Collected data:

********

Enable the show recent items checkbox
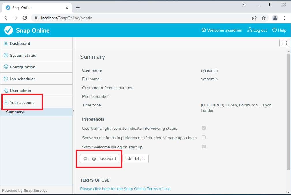Image resolution: width=291 pixels, height=195 pixels. coord(204,137)
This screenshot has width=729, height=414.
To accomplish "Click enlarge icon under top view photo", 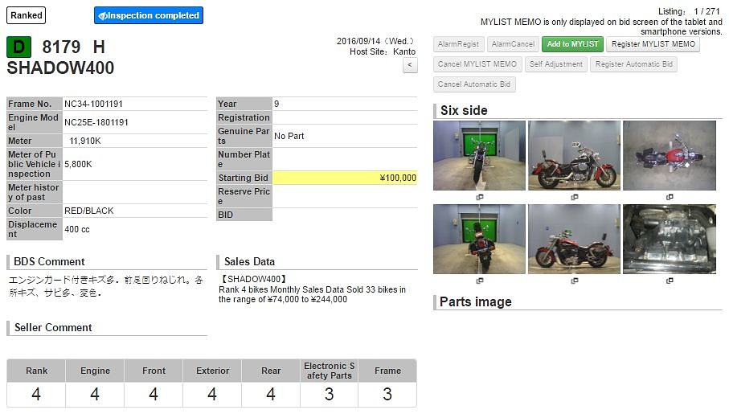I will coord(670,197).
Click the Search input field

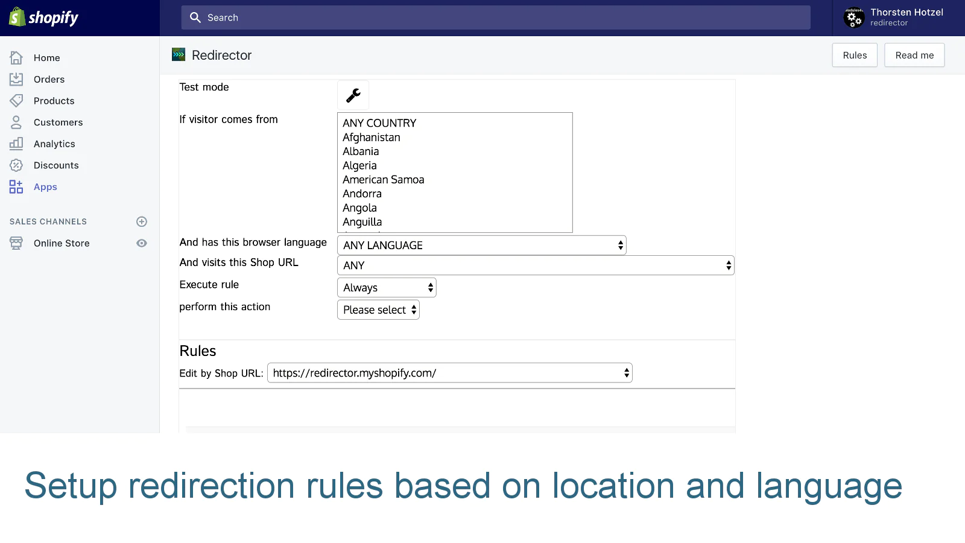click(x=496, y=18)
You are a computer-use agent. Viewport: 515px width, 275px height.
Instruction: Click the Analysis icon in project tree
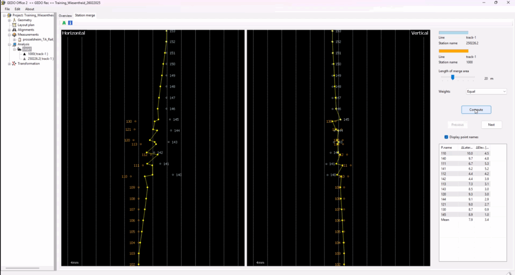(14, 44)
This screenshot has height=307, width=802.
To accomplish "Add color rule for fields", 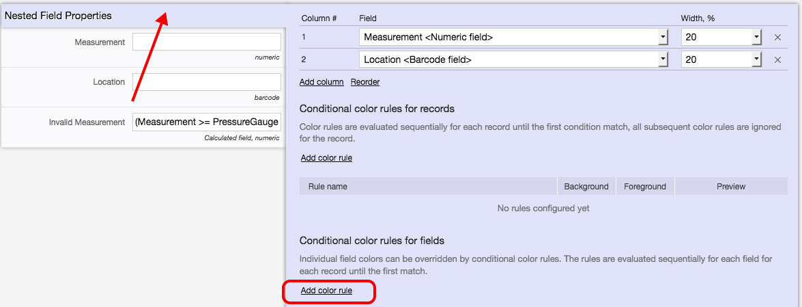I will pyautogui.click(x=326, y=291).
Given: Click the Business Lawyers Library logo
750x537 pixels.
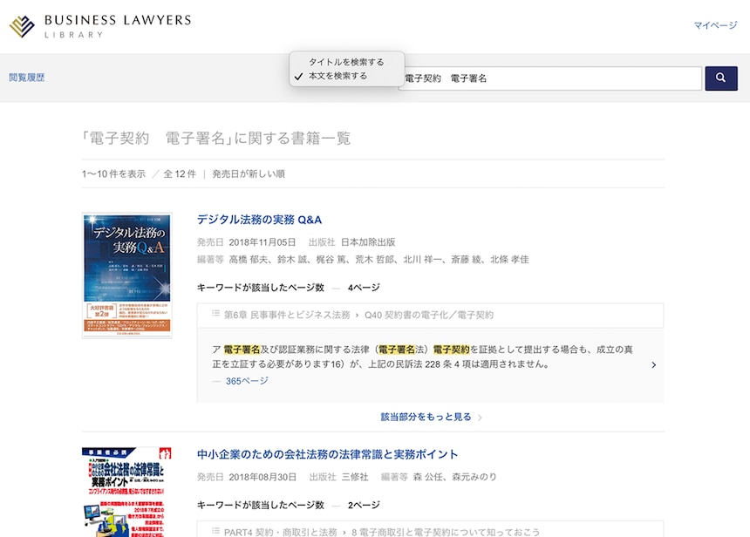Looking at the screenshot, I should point(100,26).
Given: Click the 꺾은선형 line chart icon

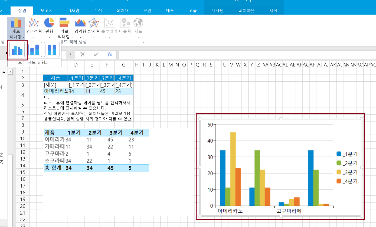Looking at the screenshot, I should (x=34, y=23).
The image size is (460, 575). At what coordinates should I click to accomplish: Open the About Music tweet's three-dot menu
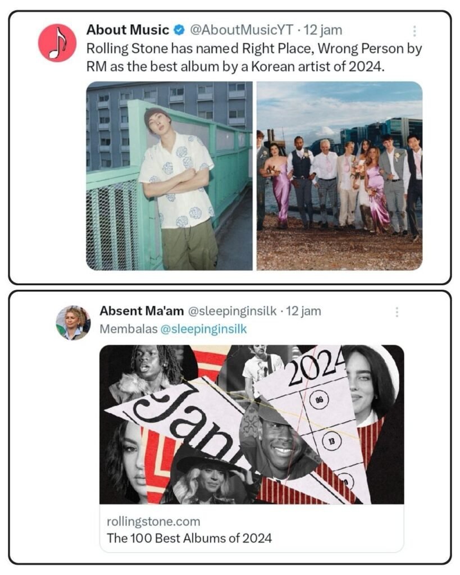click(415, 31)
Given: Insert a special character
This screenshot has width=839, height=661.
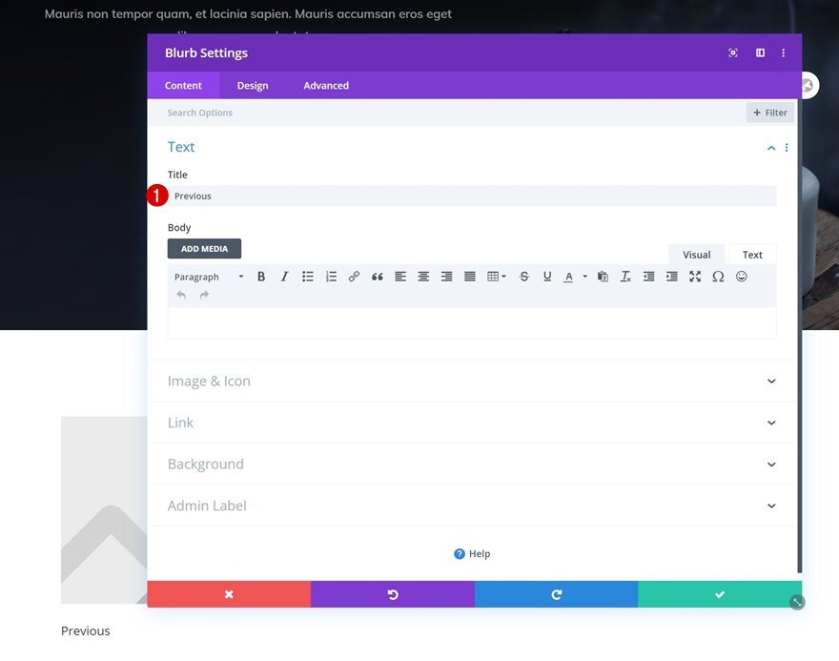Looking at the screenshot, I should pos(718,276).
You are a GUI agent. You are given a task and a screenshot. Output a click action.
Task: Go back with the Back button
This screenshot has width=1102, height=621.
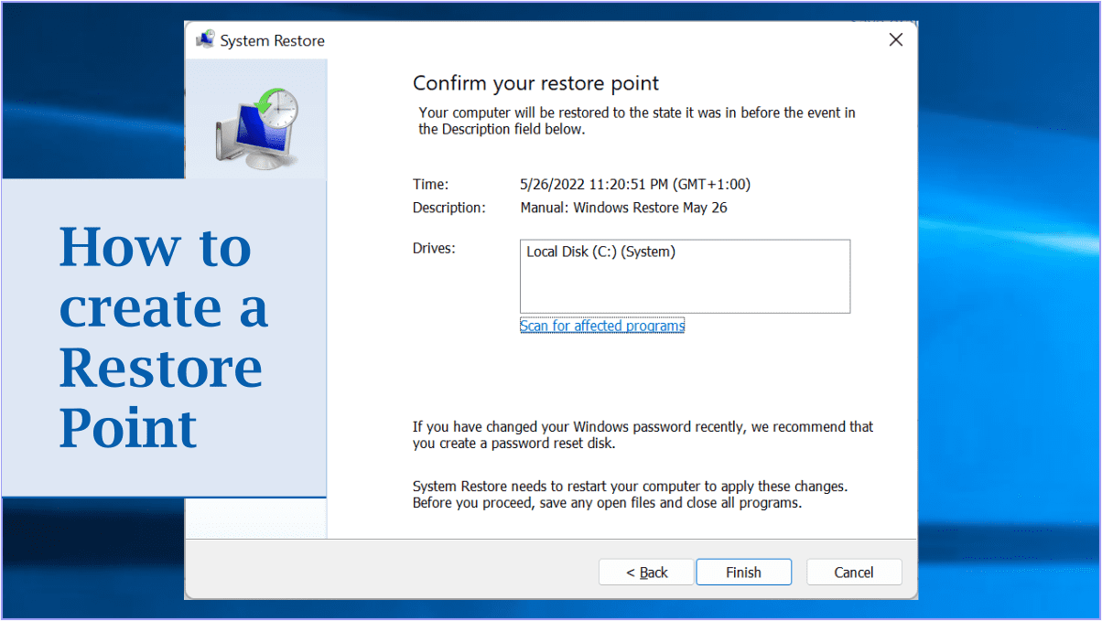click(x=646, y=573)
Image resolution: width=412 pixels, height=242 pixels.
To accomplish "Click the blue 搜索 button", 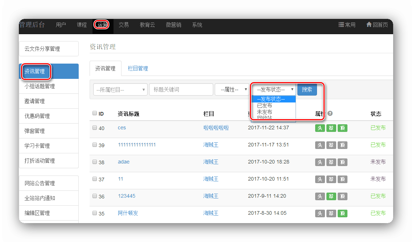I will 307,90.
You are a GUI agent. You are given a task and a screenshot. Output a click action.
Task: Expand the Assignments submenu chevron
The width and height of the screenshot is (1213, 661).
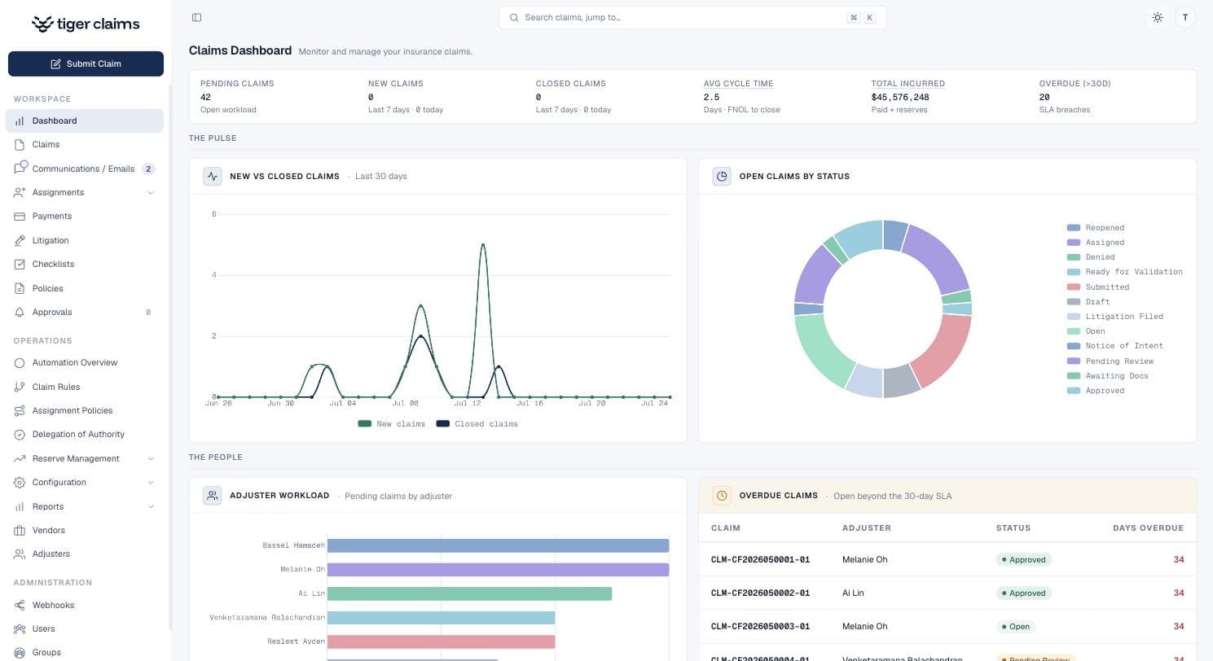[151, 192]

********

Set down again, word for word, every line from the one with "Given: Click the Business" to the one with "Given: Insert a special character" in the entries above, and omit the pictures.

Given: Click the Business Lawyers Library logo
750x537 pixels.
Looking at the screenshot, I should point(100,26).
Given: Click the 꺾은선형 line chart icon

Looking at the screenshot, I should (x=34, y=23).
The image size is (460, 575). At what coordinates should I click to accomplish: Open the About Music tweet's three-dot menu
click(415, 31)
Given: Insert a special character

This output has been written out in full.